Pointing data for pages and screens:
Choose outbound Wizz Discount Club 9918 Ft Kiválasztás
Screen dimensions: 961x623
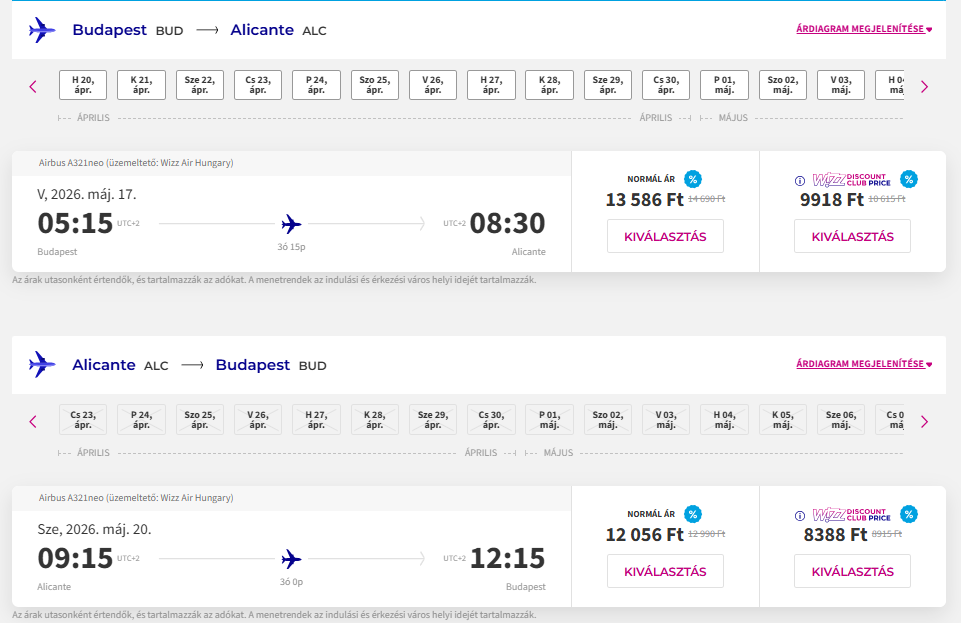852,237
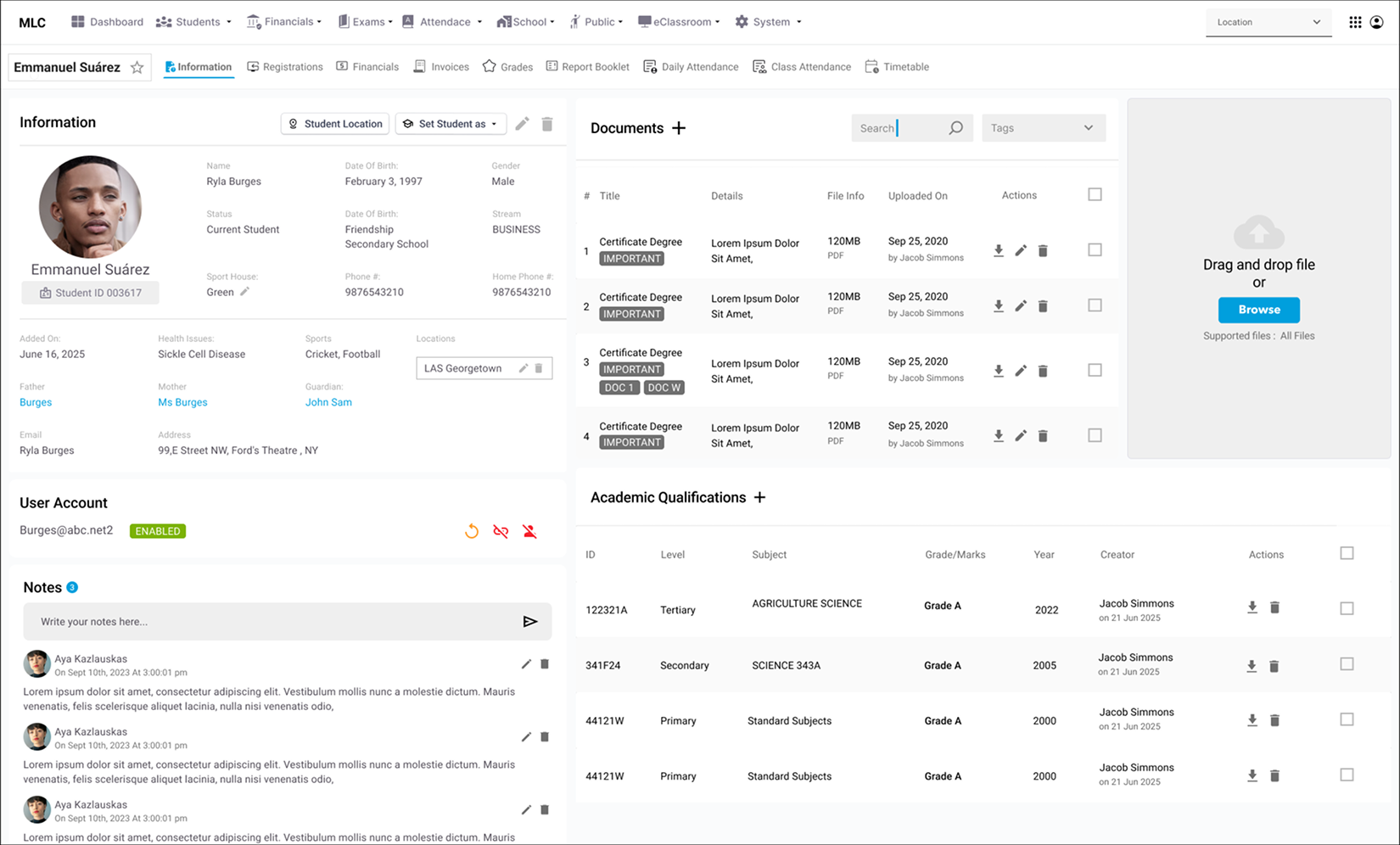
Task: Send the note with the arrow icon
Action: pos(530,622)
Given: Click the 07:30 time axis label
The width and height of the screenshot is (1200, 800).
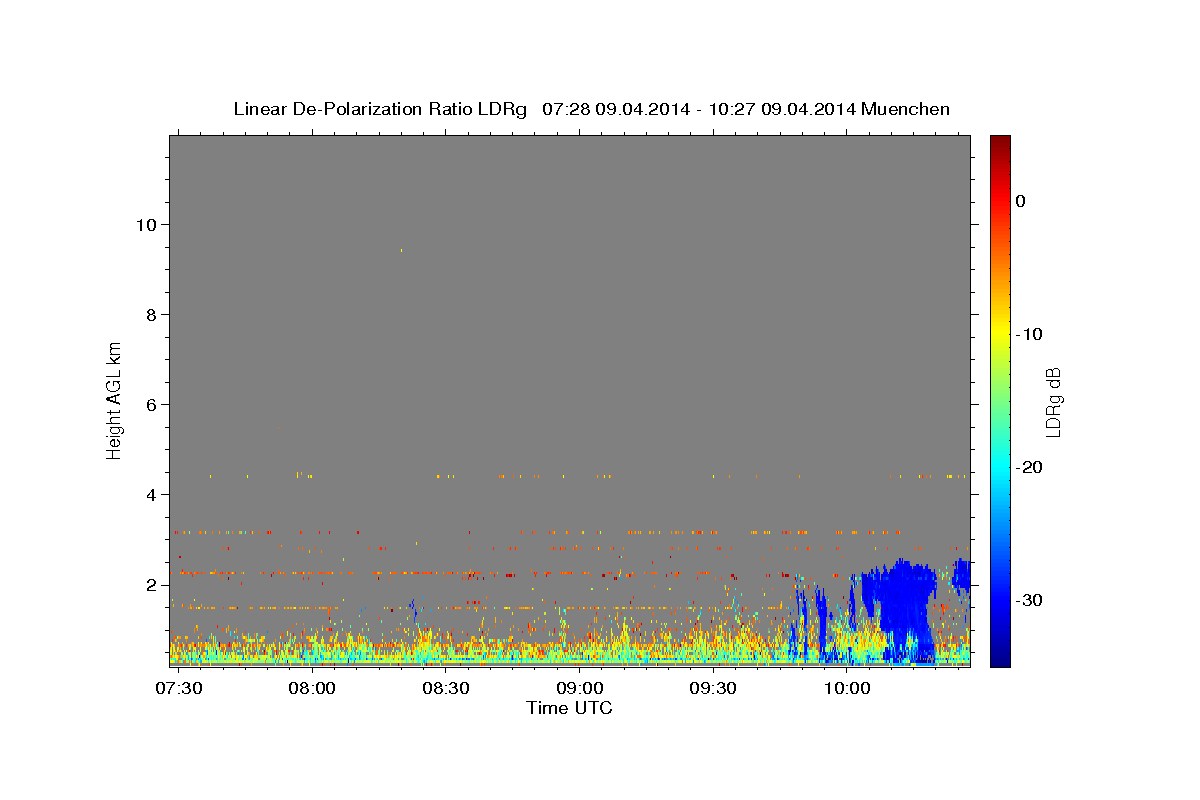Looking at the screenshot, I should click(178, 689).
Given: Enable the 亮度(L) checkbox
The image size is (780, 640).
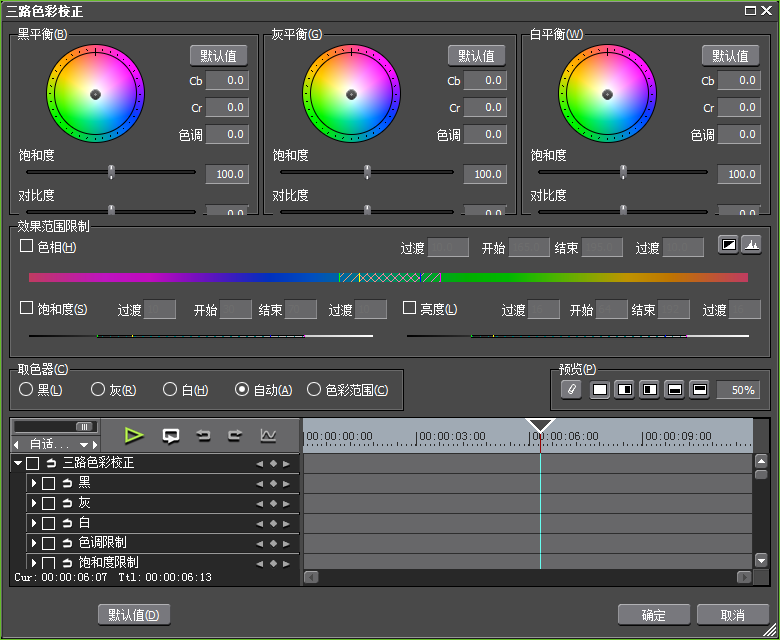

### WHAT IS NEEDED
Put every line of the entries above into a numbered list, skipping blank lines and leaving out the pictures.

### SOLUTION TO THIS PROBLEM
1. Choose outbound Wizz Discount Club 9918 Ft Kiválasztás
2. Screen dimensions: 961x623
3. 852,237
4. Task: Send the note with the arrow icon
5. Action: pos(530,622)
6. Given: Click the 07:30 time axis label
7. The width and height of the screenshot is (1200, 800).
8. Looking at the screenshot, I should click(178, 689).
9. Given: Enable the 亮度(L) checkbox
10. The image size is (780, 640).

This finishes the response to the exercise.